→ **Task item**:
What is wanted is every record, duplicated word for word.

→ **Exercise data**:

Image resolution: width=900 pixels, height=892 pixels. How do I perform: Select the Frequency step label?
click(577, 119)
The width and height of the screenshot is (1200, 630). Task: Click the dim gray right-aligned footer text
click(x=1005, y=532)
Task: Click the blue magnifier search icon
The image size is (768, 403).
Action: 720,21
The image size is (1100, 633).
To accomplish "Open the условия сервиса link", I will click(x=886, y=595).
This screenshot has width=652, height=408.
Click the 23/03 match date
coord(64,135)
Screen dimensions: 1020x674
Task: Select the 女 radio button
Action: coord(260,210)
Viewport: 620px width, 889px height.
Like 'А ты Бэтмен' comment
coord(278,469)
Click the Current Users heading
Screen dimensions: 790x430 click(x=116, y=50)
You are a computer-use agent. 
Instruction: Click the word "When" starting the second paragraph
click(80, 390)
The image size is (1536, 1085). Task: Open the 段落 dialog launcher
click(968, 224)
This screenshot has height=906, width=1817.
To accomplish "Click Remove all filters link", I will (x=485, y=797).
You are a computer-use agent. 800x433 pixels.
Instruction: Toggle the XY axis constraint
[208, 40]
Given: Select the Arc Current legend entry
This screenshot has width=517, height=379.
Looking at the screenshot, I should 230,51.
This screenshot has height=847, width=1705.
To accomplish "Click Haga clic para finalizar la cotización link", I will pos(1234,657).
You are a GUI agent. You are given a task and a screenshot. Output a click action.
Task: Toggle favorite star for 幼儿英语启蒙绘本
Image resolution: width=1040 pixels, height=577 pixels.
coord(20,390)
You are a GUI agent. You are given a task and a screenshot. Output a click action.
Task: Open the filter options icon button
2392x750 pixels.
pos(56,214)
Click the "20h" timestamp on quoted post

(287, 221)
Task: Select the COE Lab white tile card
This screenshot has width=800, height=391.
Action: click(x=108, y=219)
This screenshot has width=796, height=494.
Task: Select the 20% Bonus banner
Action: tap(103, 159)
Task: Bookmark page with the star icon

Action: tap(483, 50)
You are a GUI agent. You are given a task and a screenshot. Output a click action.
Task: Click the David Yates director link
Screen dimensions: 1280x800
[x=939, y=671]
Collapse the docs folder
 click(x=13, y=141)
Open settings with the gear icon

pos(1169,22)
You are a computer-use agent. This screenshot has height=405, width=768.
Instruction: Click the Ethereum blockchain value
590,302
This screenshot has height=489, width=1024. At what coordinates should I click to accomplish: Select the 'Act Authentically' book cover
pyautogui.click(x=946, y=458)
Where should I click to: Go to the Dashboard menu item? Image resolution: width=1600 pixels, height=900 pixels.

→ **Result of this task**:
Image resolution: width=900 pixels, height=892 pixels. How do I perform: Select the Frequency step label?
click(577, 119)
The width and height of the screenshot is (1200, 630). Task: Click the dim gray right-aligned footer text
click(x=1005, y=532)
Task: Click the blue magnifier search icon
The image size is (768, 403).
Action: 720,21
The image size is (1100, 633).
To accomplish "Open the условия сервиса link", I will click(x=886, y=595).
This screenshot has width=652, height=408.
Click the 23/03 match date
coord(64,135)
Screen dimensions: 1020x674
Task: Select the 女 radio button
Action: coord(260,210)
Viewport: 620px width, 889px height.
Like 'А ты Бэтмен' comment
coord(278,469)
Click the Current Users heading
Screen dimensions: 790x430 click(x=116, y=50)
You are a computer-use agent. 
Instruction: Click the word "When" starting the second paragraph
click(80, 390)
The image size is (1536, 1085). Task: Open the 段落 dialog launcher
click(968, 224)
This screenshot has height=906, width=1817.
To accomplish "Click Remove all filters link", I will (x=485, y=797).
You are a computer-use agent. 800x433 pixels.
Instruction: Toggle the XY axis constraint
[208, 40]
Given: Select the Arc Current legend entry
This screenshot has width=517, height=379.
Looking at the screenshot, I should 230,51.
This screenshot has height=847, width=1705.
To accomplish "Click Haga clic para finalizar la cotización link", I will pos(1234,657).
You are a GUI agent. You are given a task and a screenshot. Output a click action.
Task: Toggle favorite star for 幼儿英语启蒙绘本
Image resolution: width=1040 pixels, height=577 pixels.
coord(20,390)
You are a GUI agent. You are given a task and a screenshot. Output a click action.
Task: Open the filter options icon button
2392x750 pixels.
pos(56,214)
Click the "20h" timestamp on quoted post

(287, 221)
Task: Select the COE Lab white tile card
This screenshot has width=800, height=391.
Action: click(x=108, y=219)
This screenshot has width=796, height=494.
Task: Select the 20% Bonus banner
Action: tap(103, 159)
Task: Bookmark page with the star icon

Action: tap(483, 50)
You are a GUI agent. You are given a task and a screenshot. Output a click action.
Task: Click the David Yates director link
Screen dimensions: 1280x800
[x=939, y=671]
Collapse the docs folder
 click(x=13, y=141)
Open settings with the gear icon

pos(1169,22)
You are a computer-use agent. This screenshot has height=405, width=768.
Instruction: Click the Ethereum blockchain value
590,302
This screenshot has height=489, width=1024. At what coordinates should I click to accomplish: Select the 'Act Authentically' book cover
pyautogui.click(x=946, y=458)
Where should I click to: Go to the Dashboard menu item? Image resolution: width=1600 pixels, height=900 pixels.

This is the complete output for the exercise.